„Antidepressiva“ für den Garten. Wie man den Garten nach Frost schnell wiederbelebt.

Falls die Pflanzen dennoch Schaden nehmen, hat der Agronom geraten, welche Maßnahmen sofort ergriffen werden sollten. Wichtig ist, nicht in Panik zu verfallen, sondern zu handeln.

Biopräparate

Seinen Worten zufolge ist es nicht zwingend erforderlich, für die Wiederbelebung chemische Mittel zu verwenden. Für die Regulierung der Lebensprozesse und die Erholung nach Unwettern eignen sich Biopräparate ideal. Sie werden gewissermaßen zu «Antidepressiva».

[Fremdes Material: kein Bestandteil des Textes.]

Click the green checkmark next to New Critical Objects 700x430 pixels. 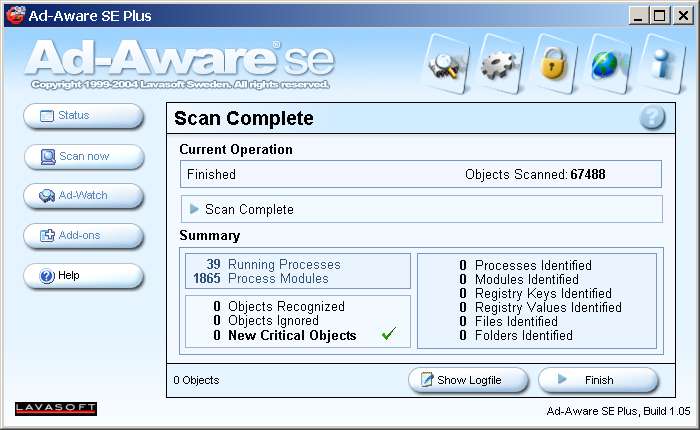[x=389, y=335]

«Epin, Zirkon, Bernsteinsäure, NV-101 und Energen — das sind nur einige der beliebten Optionen. Wie genau sie anzuwenden sind (Sprühen, Einbringen in den Boden) — entnehmen Sie bitte der Anleitung des jeweiligen Präparats», — bemerkte der Experte.

Sofortige Düngungen

Wenn Pflanzen unter widrigen Witterungsbedingungen gelitten haben, kann eine Düngung ein wichtiger Schritt zu ihrer Erholung sein. Es ist jedoch wichtig, die Mindestdosen der Düngemittel zu beachten, um unerwünschte Folgen zu vermeiden, wie zum Beispiel übermäßiges Blattwachstum oder Schossen.

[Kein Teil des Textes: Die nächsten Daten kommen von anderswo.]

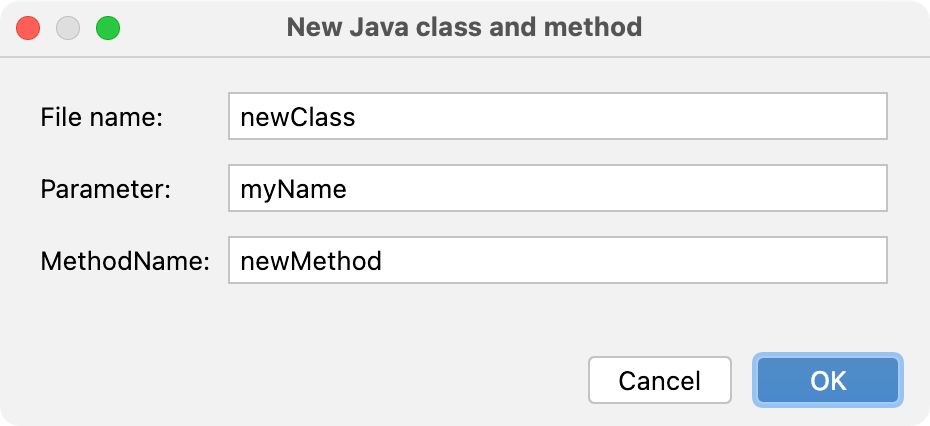Confirm creating the new Java class

coord(828,380)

  • Kartoffeln. Bei Frostschäden an den Keimlingen helfen Stickstoffdünger, die Erholung der Stängel und Blätter zu fördern.
  •  Obstbäume und Beerensträucher. Nitroammophoska (enthält Stickstoff, Kalium, Phosphor und Schwefel) stellt die Pflanzen nach Kälteperioden effektiv wieder her. Geeignet für die meisten russischen Kulturpflanzen.
  • Erdbeeren. Für Erdbeeren eignet sich ebenfalls Nitroammophoska, aber noch effektiver ist eine Lösung aus Hühnermist (1:20). Jeweils 0,5 Liter Lösung pro Pflanze.